Personal information
- Date of birth: 26 February 1991 (age 35)
- Place of birth: Leoben, Austria
- Height: 1.83 m (6 ft 0 in)
- Position: Goalkeeper

Team information
- Current team: DSV Leoben
- Number: 31

Youth career
- 1997–2005: DSV Leoben
- 2005–2009: Grazer AK

Senior career*
- Years: Team / Apps / (Gls)
- 2009–2011: Grazer AK / 18 / (0)
- 2010–2011: → DSV Leoben (loan) / 27 / (0)
- 2011–2014: DSV Leoben / 83 / (0)
- 2014–2018: Kapfenberger SV / 10 / (0)
- 2018–: DSV Leoben

International career
- 2006: Austria U-16 / 1 / (0)
- 2007–2008: Austria U-17 / 3 / (0)
- 2008–2009: Austria U-18 / 2 / (0)
- 2010: Austria U-21 / 1 / (0)

= Christian Petrovcic =

Austrian footballer (born 1991)

Christian Petrovcic (born 26 February 1991) is an Austrian footballer currently playing for DSV Leoben.

==Career==
===Club career===
Petrovcic started his career in his hometown at DSV Leoben.
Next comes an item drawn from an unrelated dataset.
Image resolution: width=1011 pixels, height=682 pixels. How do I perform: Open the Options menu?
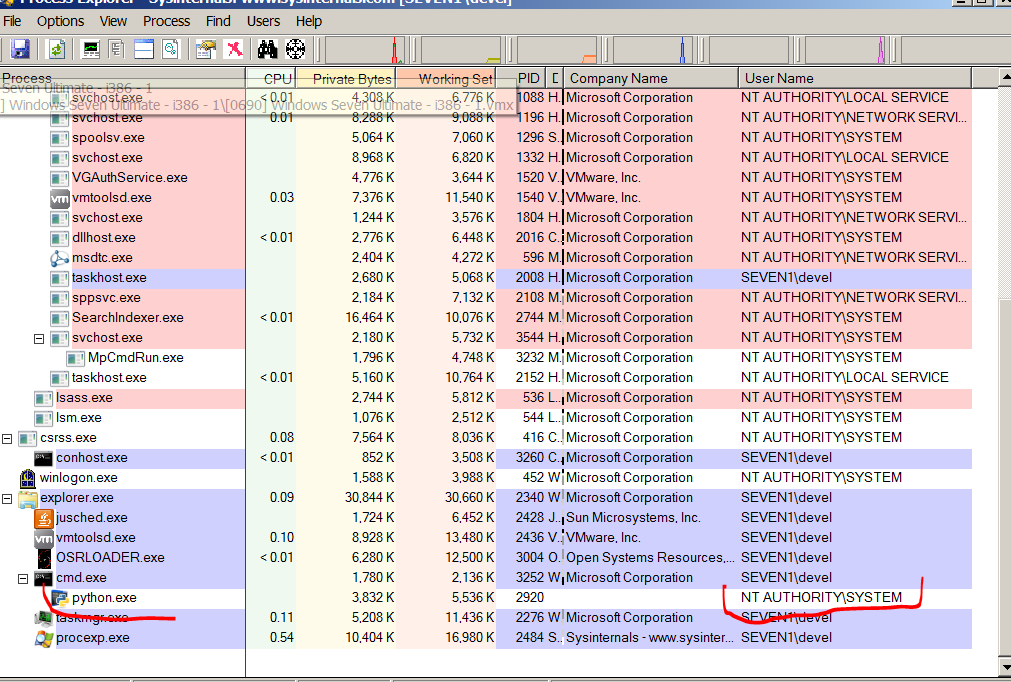(x=61, y=21)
In 2005 he moved to Grazer AK, for which he made his debut in the Austrian Regionalliga in April 2009. In 2010 he returned to DSV Leoben on loan and stayed at the club after the season. In 2013 he was relegated from the Regionalliga with Leoben, where he also started working as a youth goalkeeper coach since the 2012–13 season.

In 2014 he moved to Austrian Football Second League club Kapfenberger SV, where he made his professional debut against SC Wiener Neustadt in March 2016. After leaving the club at in the summer 2018, he began working as a youth goalkeeper coach at Kapfenberger - also for the first team - and also at DFC Leoben.

For the 2018/19 season he returned to DSV Leoben.